Decision n. 458427, 20 July 2022, Council of State, Commune du Lavandou, France

Article(s) in Directive 2014/24/EU: Art. 56 
Topic: Regularity of the signatory and legality of the tenderer’s application; Binding force of the consultation rules. 
Member State: France 
Court/rev. board: Conseil d’Etat 

1. IMPLEMENTATION / RELEVANT NATIONAL LEGISLATION

Art. 56 of Directive 2014/24/EU was implemented, regarding the regularity of the tender and the reject of an irregular bid, by the Public Procurement and Concession Contracts Code, Art. L. 2152-1 and Art. L. 2152-2. If the decision concerns concessions, the solution can be transposed to public procurement.

 

2. FACTS

In 2013, the city of Lavandou, which holds the concession for the Saint-Clair beach from the State, initiated an award procedure for a sub-concession for the public bathing service. After the contract was awarded, the city informed the applicant that his application was irregular due to missing information on the identity of the applicant. The applicant and his company then brought an action before the Toulon administrative court seeking that the municipality pay damages for the loss of earnings. The request was granted by the court and confirmed on appeal on the grounds that the municipality could not dismiss the application as irregular, since the identity of the applicant was apparent from the letter presenting the application and the amount of the fee was set out in a separate form. The municipality of Lavandou finally appealed to the Conseil d’Etat on the grounds that the Administrative Court of Appeal had erred in law by not investigating whether these requirements were manifestly irrelevant to the examination of the applications.

■ TO-DO LIST:
(A) Which court did the applicant and his company first bring their action before, according to the case summary?
(B) Please repeat the case summary word for word, beginning at the words "Decision n. 458427, 20" and stopping after "the consultation rules.".

■ ROWS:
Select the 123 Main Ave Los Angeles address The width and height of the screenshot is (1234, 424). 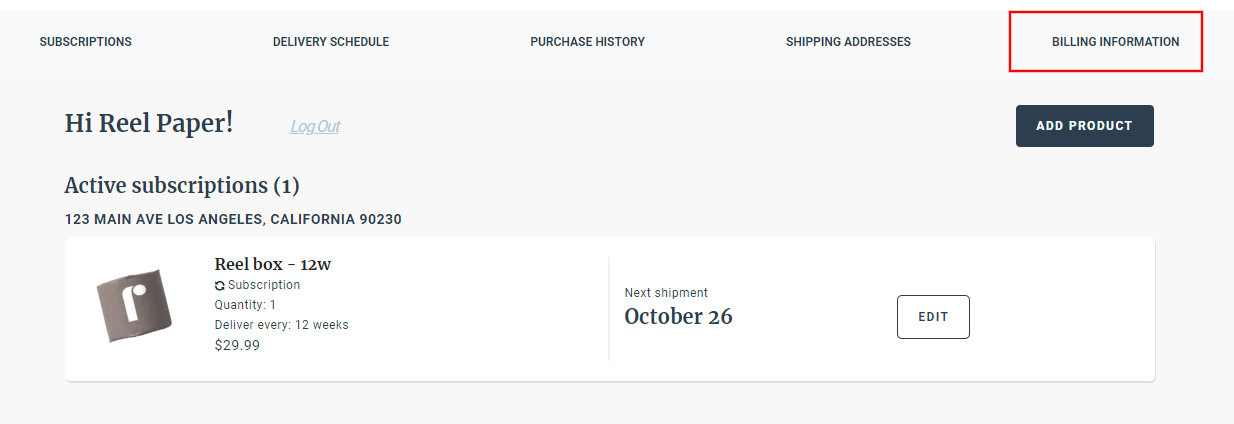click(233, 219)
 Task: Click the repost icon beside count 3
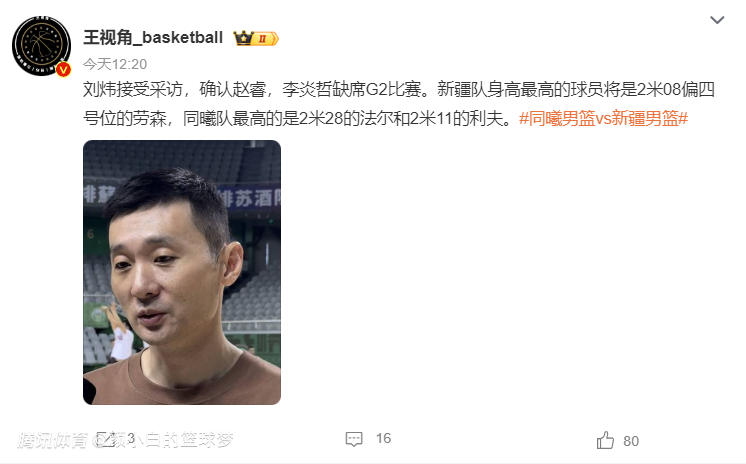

---

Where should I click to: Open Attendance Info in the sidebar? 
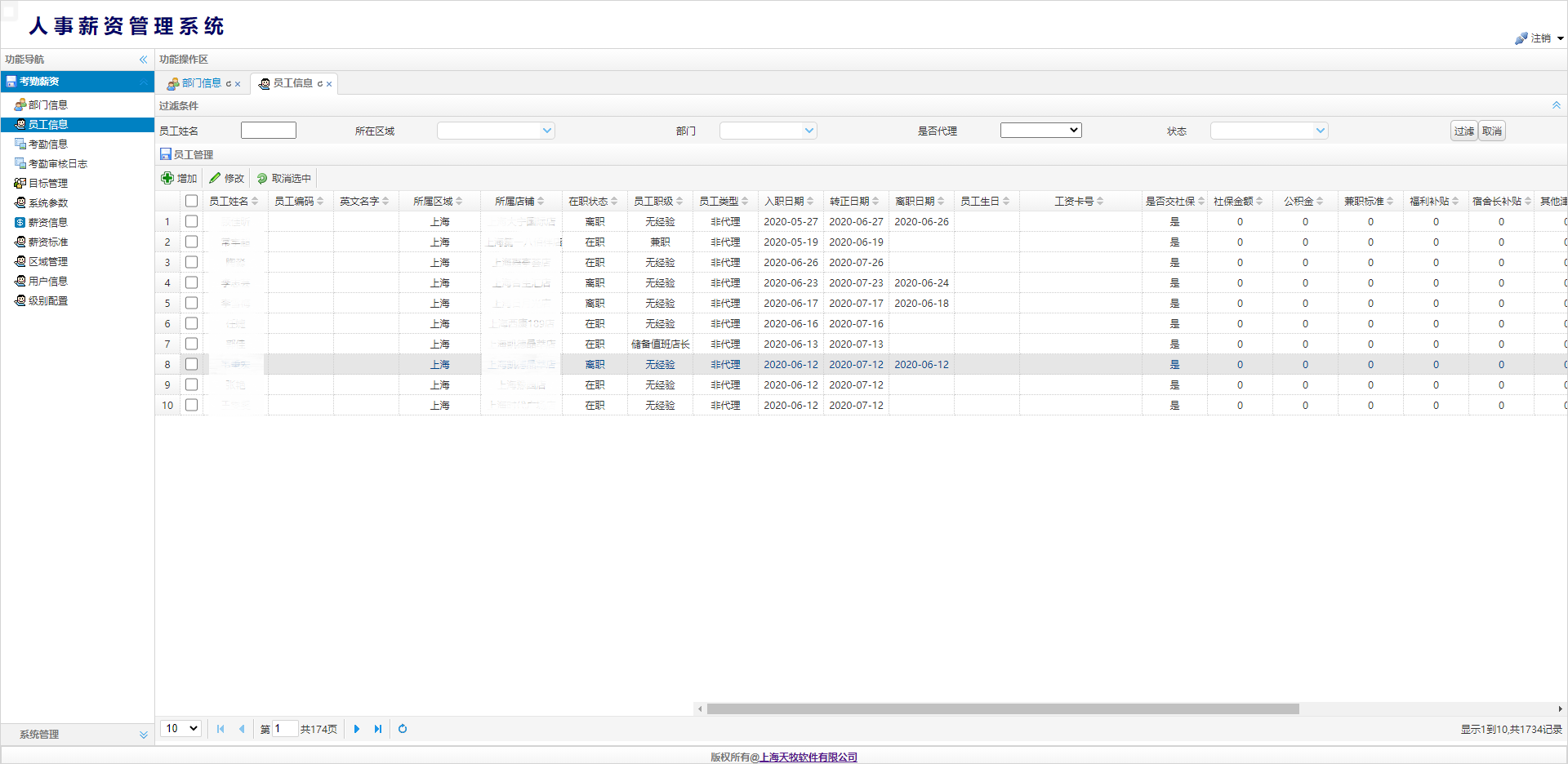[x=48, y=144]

■ THE REPLIES:
(A) The Toulon administrative court.

(B)
Decision n. 458427, 20 July 2022, Council of State, Commune du Lavandou, France

Article(s) in Directive 2014/24/EU: Art. 56 
Topic: Regularity of the signatory and legality of the tenderer’s application; Binding force of the consultation rules.